13 In der Zulässigkeitsbegründung der vorliegenden Revision wird darüber hinaus ausgeführt, es liege „keine höchstgerichtliche Beurteilung der Verfahrensbestimmungen des § 25 Abs. 6 VwGVG“ vor. Das Verwaltungsgericht habe „entgegen seiner schriftlichen Aufforderung der Beibringung von Beweisen in der Verhandlung von davor bereits angebrachten Beweisen mit der Begründung der mangelnden Rechtzeitigkeit Abstand“ genommen und diese nicht zugelassen.
14 Soweit damit-ohne dass dies mit weiteren Ausführungen fallbezogen näher dargestellt worden wäre-die Nichtaufnahme von weiteren Beweisen beanstandet wird, ist darauf hinzuweisen, dass es der einzelfallbezogenen Beurteilung des Verwaltungsgerichts unterliegt, ob eine Beweisaufnahme notwendig ist. Eine Rechtsfrage von grundsätzlicher Bedeutung im Sinn des Art. 133 Abs. 4 B-VG liegt nur dann vor, wenn diese Beurteilung grob fehlerhaft erfolgt ist und zu einem die Rechtssicherheit beeinträchtigenden, unvertretbaren Ergebnis geführt hat (vgl. VwGH 29.5.2019, Ra 2018/02/0238, mwN).
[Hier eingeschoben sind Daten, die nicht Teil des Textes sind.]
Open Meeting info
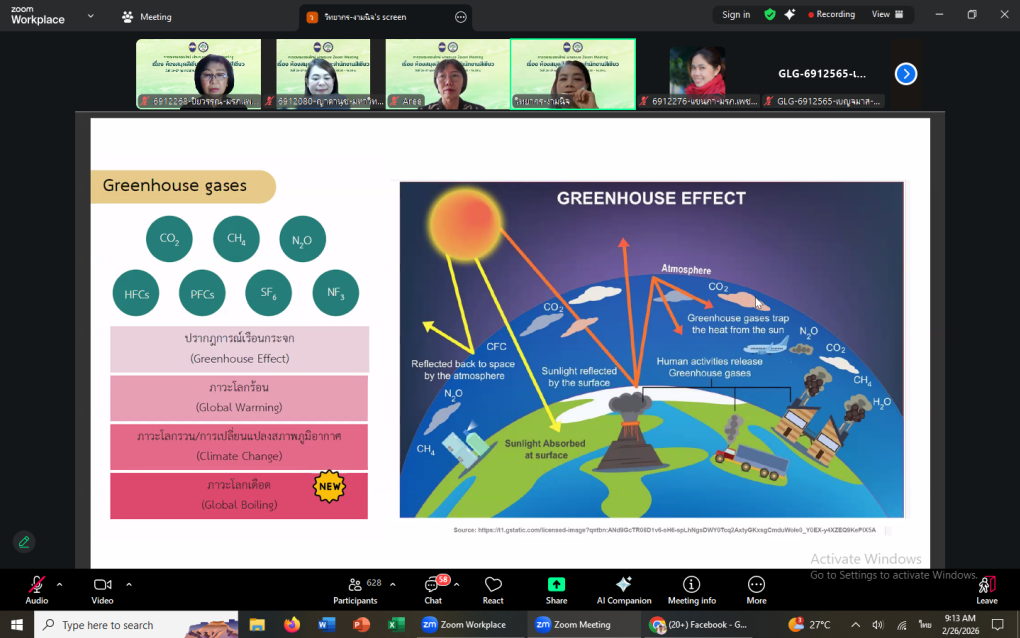The image size is (1020, 638). coord(691,589)
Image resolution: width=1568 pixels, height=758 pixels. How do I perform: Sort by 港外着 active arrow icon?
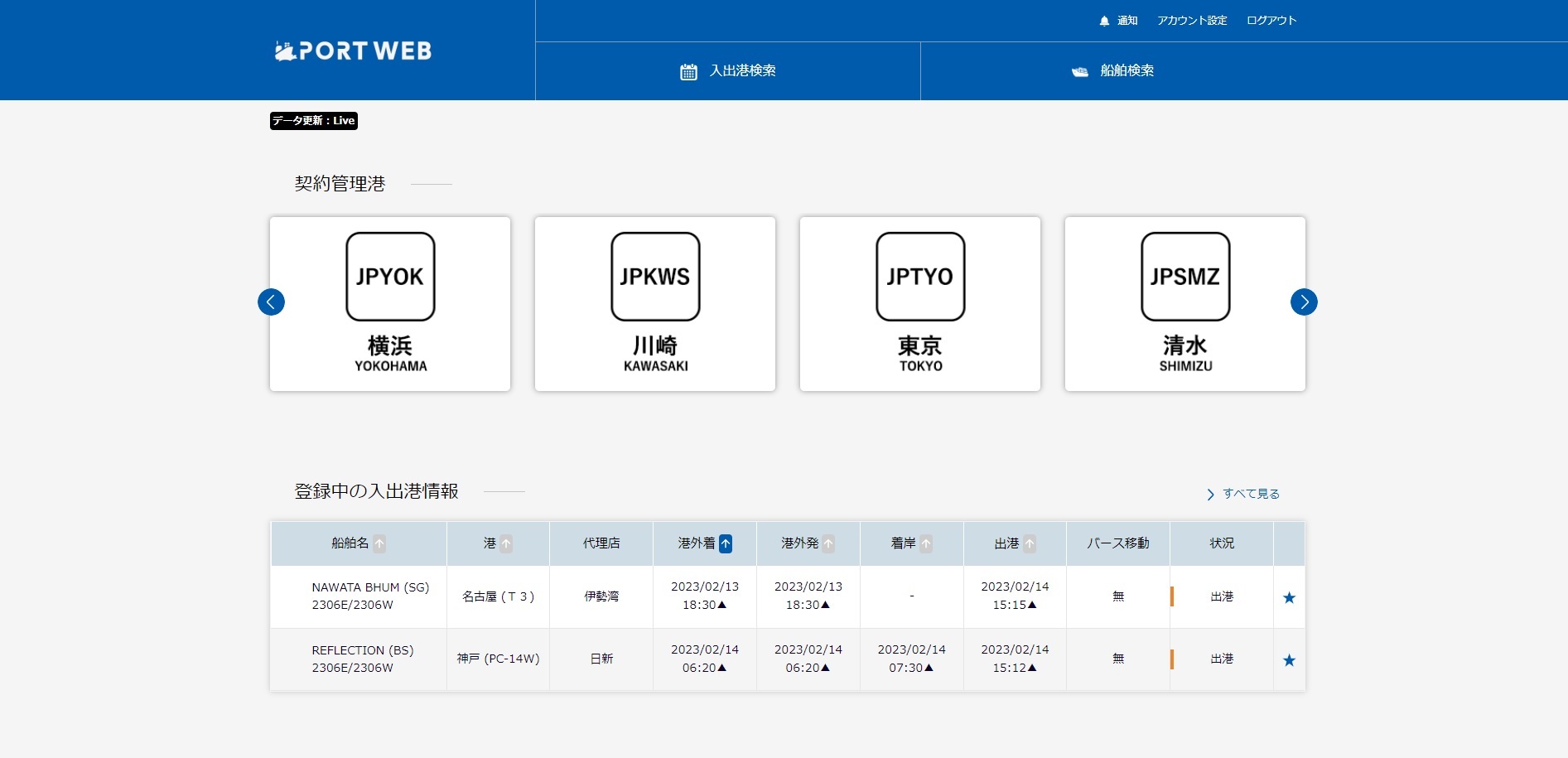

15 Eine derart grobe Fehlbeurteilung zeigt die Revision schon angesichts der bloß allgemein gehaltenen Ausführungen in der Zulässigkeitsbegründung nicht auf. Darüber hinaus hat sich das Verwaltungsgericht mit einem kurz vor der Verhandlung gestellten Beweisantrag auf Einvernahme der zum Verhandlungstermin urlaubsbedingt abwesenden Mutter des Revisionswerbers auseinandergesetzt und begründet, weshalb es diesem nicht nachkam (Erkenntnis S. 11f). Dem Beweisantrag sei nichts zu entnehmen gewesen, was nicht ohnehin bereits im Verfahren hervorgekommen und zugrunde gelegt worden sei. Dem setzt der Revisionswerber nichts entgegen und er zeigt insbesondere die Relevanz des gerügten Verfahrensmangels, nämlich der Nichtaufnahme eines weiteren Beweises, nicht auf (vgl. zur Relevanzdarlegung etwa VwGH 27.3.2026, Ra 2024/05/0106, mwN).
16 In der Revision werden keine Rechtsfragen aufgeworfen, denen im Sinne des Art. 133 Abs. 4 B-VG grundsätzliche Bedeutung zukäme. Die Revision war daher gemäß § 34 Abs. 1 VwGG zurückzuweisen.